» **EXERCISE**: When a line of the records below contains the string "button", copy that whole line.
══════
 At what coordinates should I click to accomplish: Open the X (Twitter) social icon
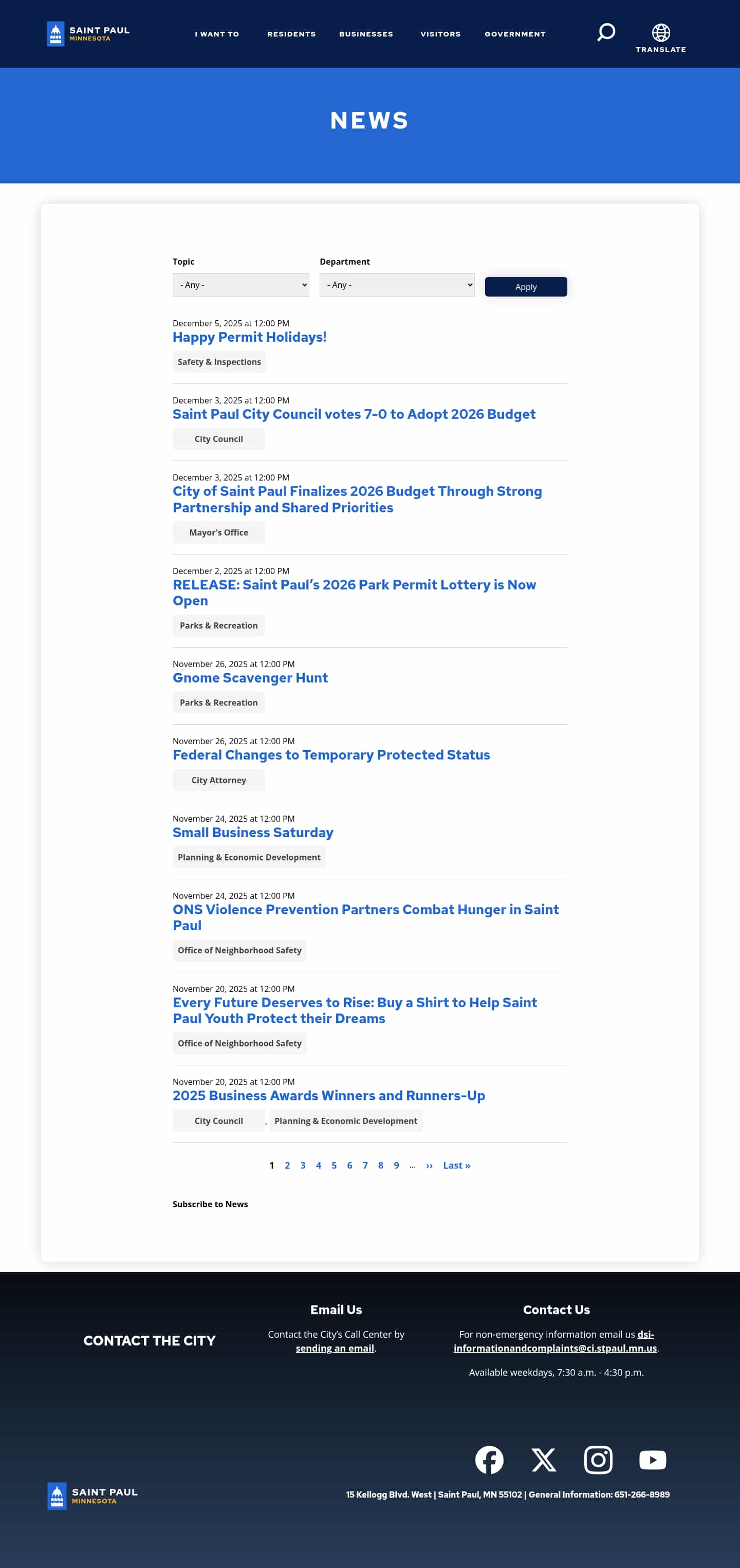point(544,1460)
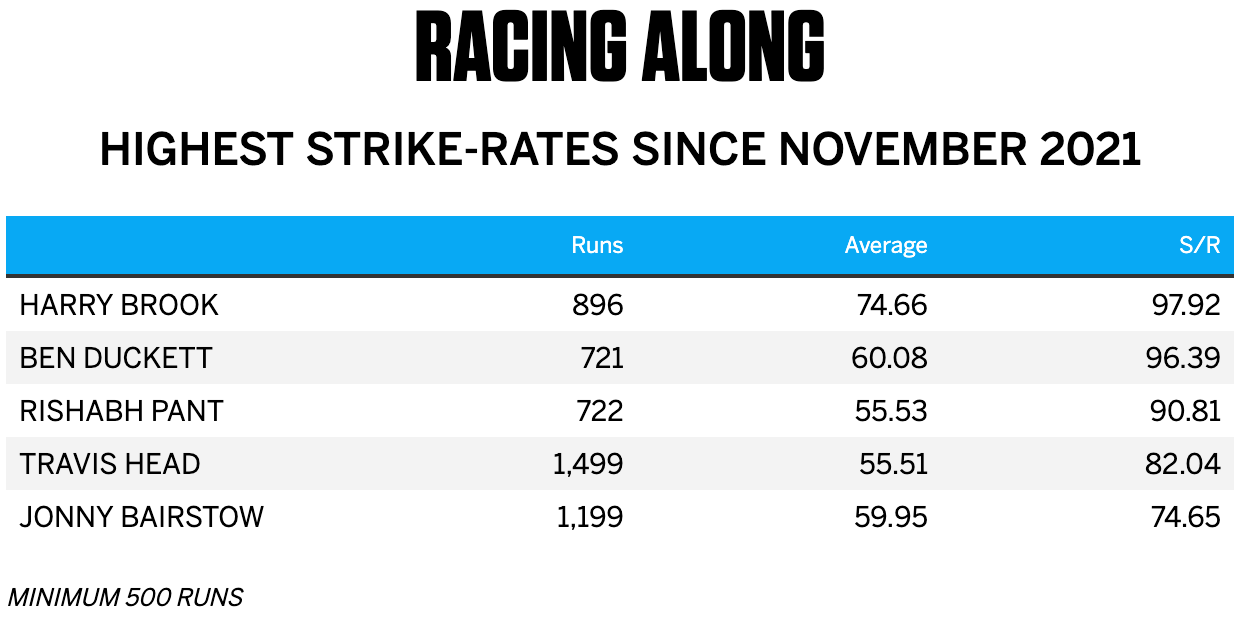Viewport: 1252px width, 626px height.
Task: Select the Harry Brook row name
Action: click(x=119, y=305)
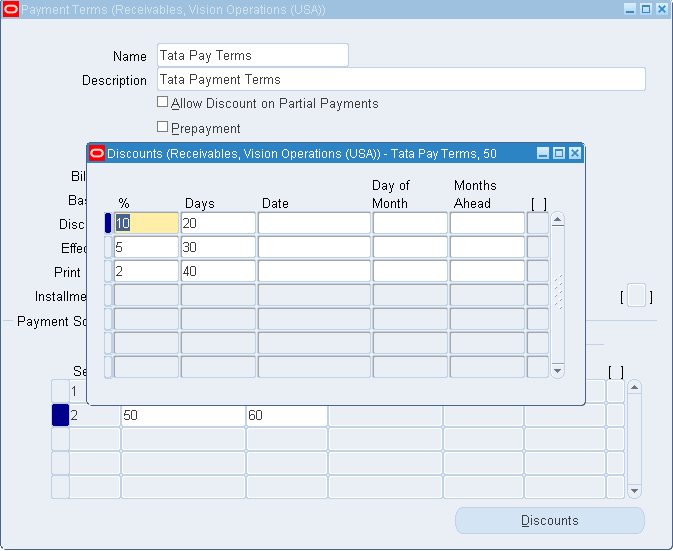673x551 pixels.
Task: Minimize the Payment Terms window
Action: tap(630, 9)
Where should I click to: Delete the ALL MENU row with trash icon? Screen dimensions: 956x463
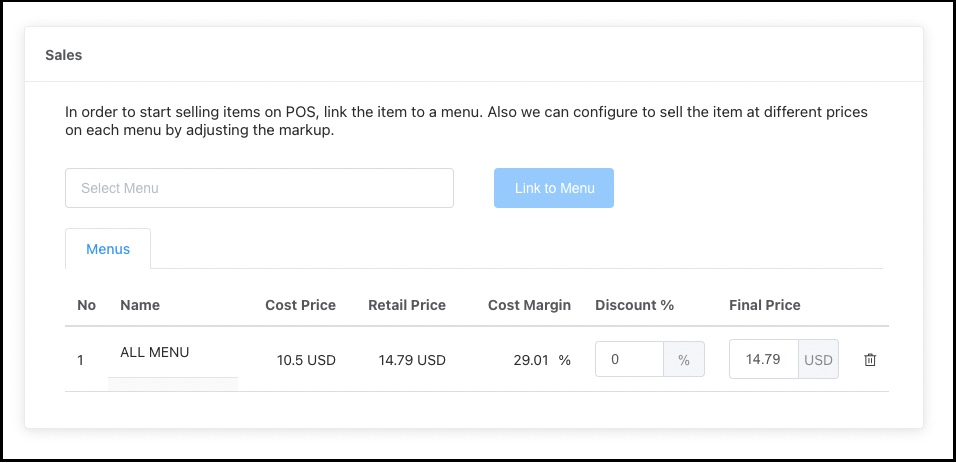(x=869, y=360)
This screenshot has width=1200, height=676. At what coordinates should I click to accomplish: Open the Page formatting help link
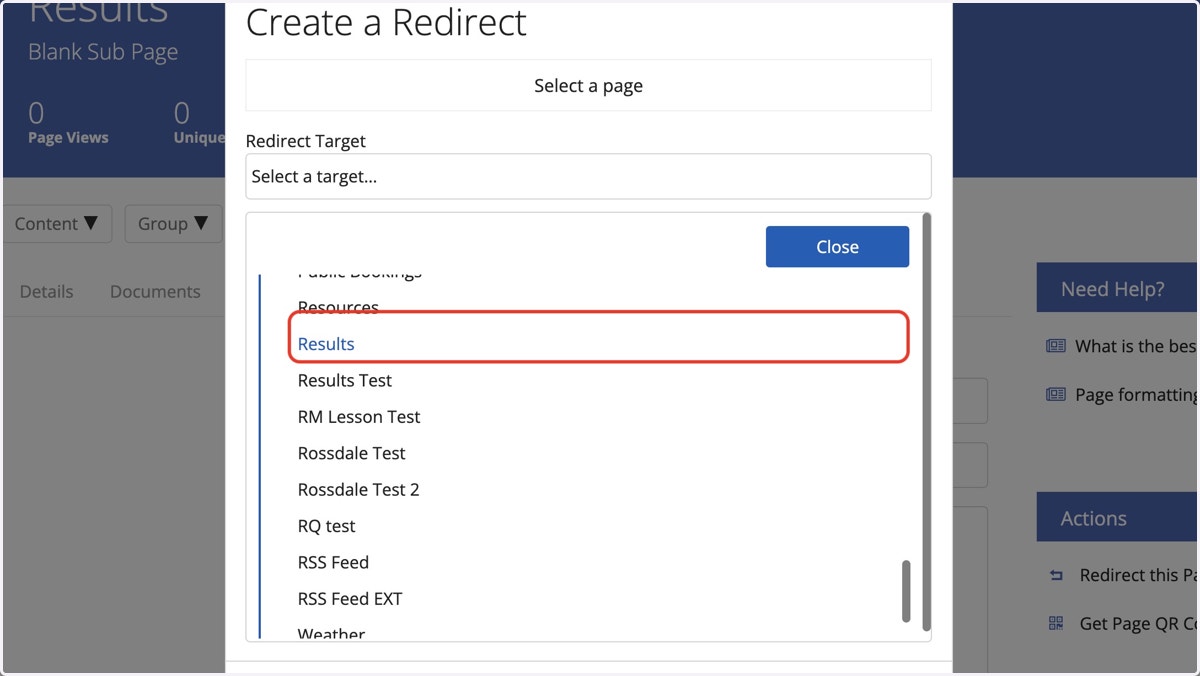click(1136, 394)
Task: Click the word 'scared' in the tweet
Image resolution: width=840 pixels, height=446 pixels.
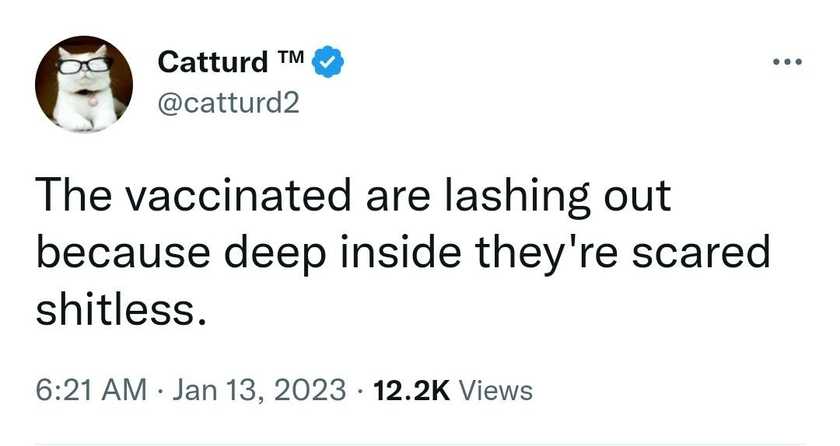Action: coord(701,252)
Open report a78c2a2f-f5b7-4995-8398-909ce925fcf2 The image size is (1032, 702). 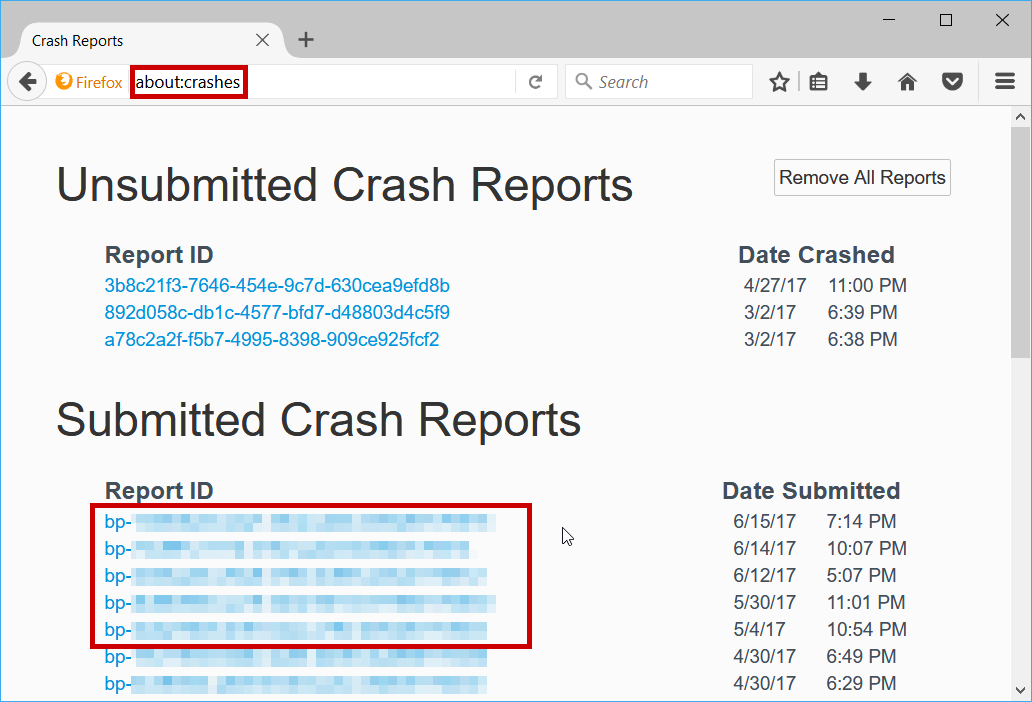pyautogui.click(x=272, y=340)
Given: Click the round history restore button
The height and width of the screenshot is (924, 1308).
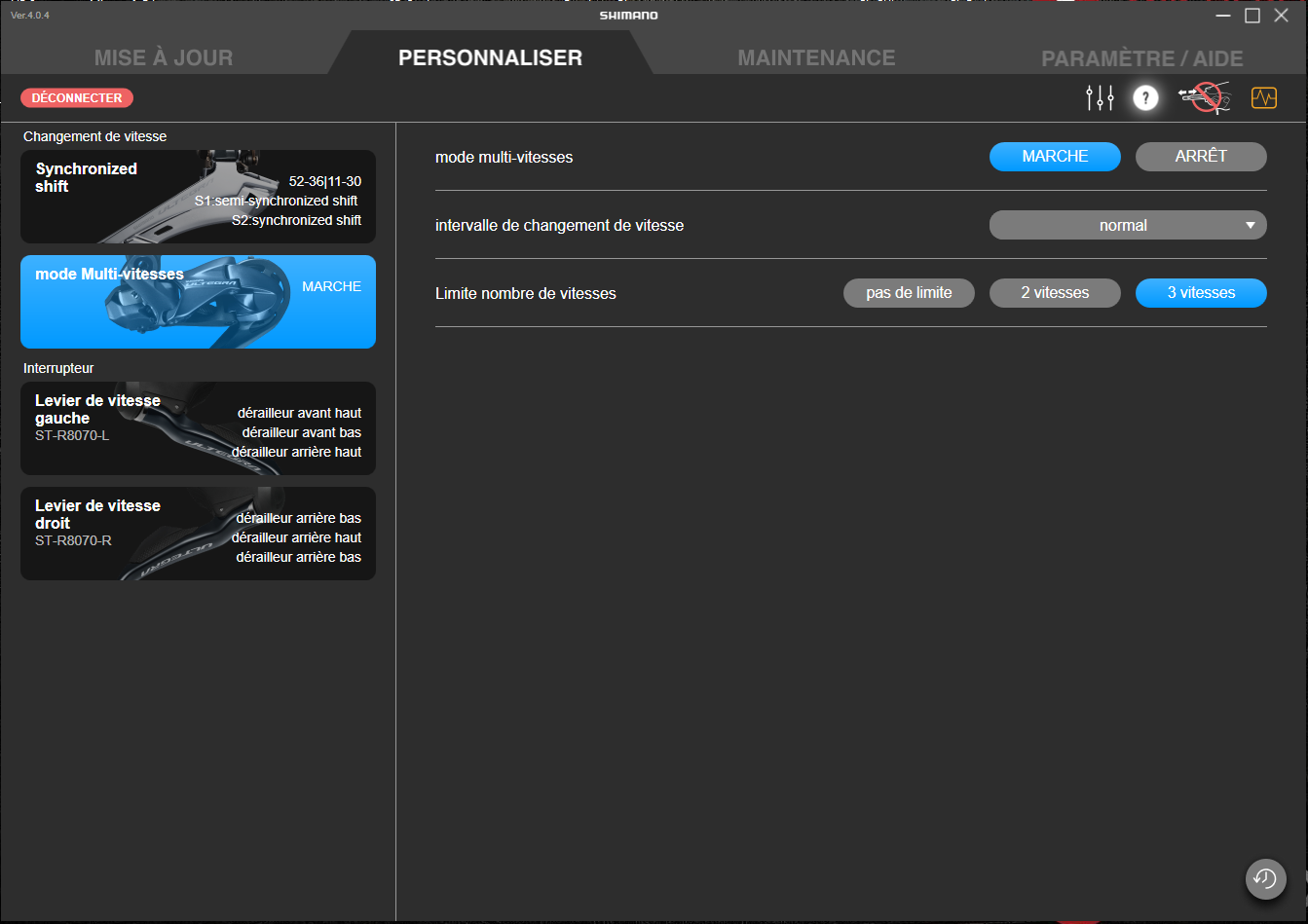Looking at the screenshot, I should (1265, 878).
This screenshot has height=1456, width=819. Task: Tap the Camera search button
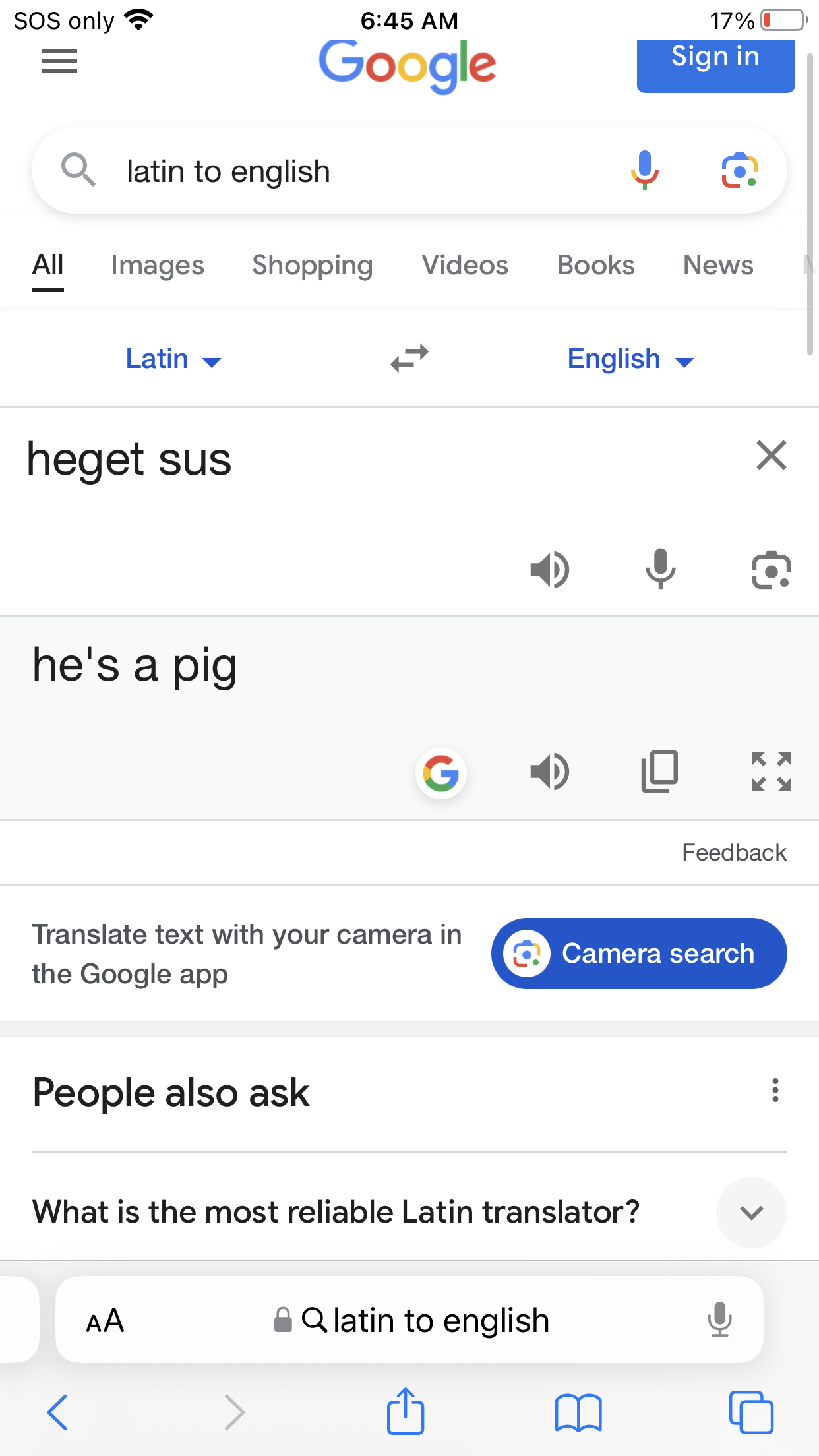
══════
» **EXPECTED OUTPUT**:
Given: Click the round history restore button
This screenshot has height=1456, width=819. Task: Tap the Camera search button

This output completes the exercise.